Passage shown »
9.2 To the extent an acceptance has been agreed, § 640 of the German Civil Code (BGB) shall apply in variance to section 9.1. Five working days shall be deemed an appropriate deadline in the meaning of § 640 paragraph 1 sentence 3 German Civil Code (BGB), to the extent the Supplier has not determined a different deadline. Decisive for the compliance with the time limit for claim is the date of receipt by the supplier.
9.3 If the Supplier in variance to section 4.1 and on request by the Ordering Party has engaged a third party (transporting company) with the delivery of the delivery item, the Ordering Party shall in the presence of the transporting company record any noticeable transport damage and have it confirmed. If a transport damage was not recognizable from the outside upon delivery, the Ordering Party shall immediately upon discovery and in writing report to the transporting company, however not later than seven days after delivery. The Ordering Party shall inform the Supplier immediately and in writing of the transport damage and the report. Claims from an improperly recorded or untimely noticed transport damage shall be precluded.
9.4 The costs of the inspection of the delivery item shall be borne by Ordering Party.

Collected data »

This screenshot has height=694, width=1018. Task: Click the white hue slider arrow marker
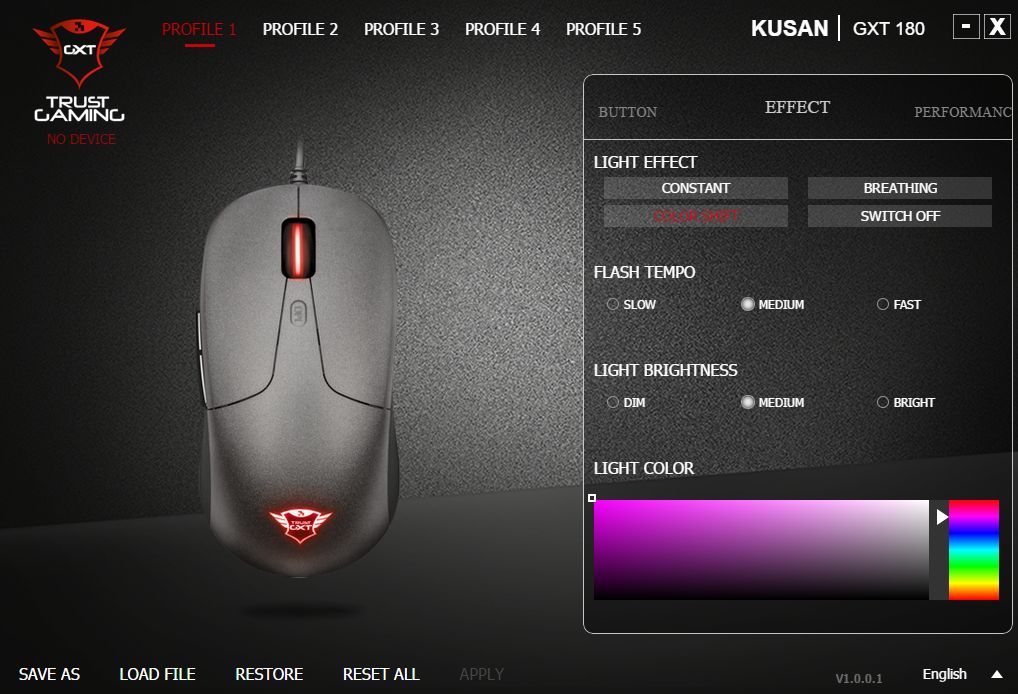pos(942,517)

Given exercise 1 »
List every obligation that the contract clauses on acceptance and transport damage place on the Ordering Party.
Given exercise 2 »
Proceed with the contract clauses on acceptance and transport damage, picking up right after clause 9.4.

Written response 1 »
- Record any noticeable transport damage in the presence of the transporting company and have it confirmed.
- Report transport damage that was not recognizable from the outside on delivery to the transporting company in writing, immediately on discovery and no later than seven days after delivery.
- Inform the Supplier immediately and in writing of the transport damage and the report.
- Bear the costs of inspecting the delivery item.

Written response 2 »
10. DELAY OF DELIVERY
10.1 The delay of delivery stated in the offer is nonbonding except to the extent a delay of delivery was agreed to be binding. The adherence by the Supplier to an agreed binding delay of delivery shall require that all commercial and technical questions between the parties to the contract have been finally resolved at the time of the agreement on the delivery date and the Ordering Party has timely fulfilled all of its obligations. If this is not the case or changes to the delivery items are made later, the delivery period shall be appropriately extended. This shall not apply to the extent the Supplier is solely responsible for the delay. In cases of nonbonding delivery deadlines the Supplier shall not be found to be in delay until after the expiration of an appropriate deadline determined by the Ordering Party. The Ordering Party may not establish such a deadline earlier than four weeks after the nonbonding delivery deadline.
10.2 The Supplier shall not be deemed to be in delay if his deliverers, for reasons not in the Supplier’s control, perform an incorrect or untimely delivery
10.3 The delivery deadline shall be deemed fulfilled when the delivery item has left the Supplier’s facility before its expiration or, if the item has been reported as being ready for dispatch in case an obligation to pick up the item was agreed
10.4 If shipment is delayed upon the request of the Ordering Party or it is found to be in delay for acceptance, the Ordering Party shall be charged for the resulting storage costs, at least 1 % of the invoice amount for each started month when stored at the Supplier’s facility, unless the Ordering Party can prove less damage. The Supplier shall however be entitled to dispose of the delivery item after the expiration of a fixed appropriate grace period.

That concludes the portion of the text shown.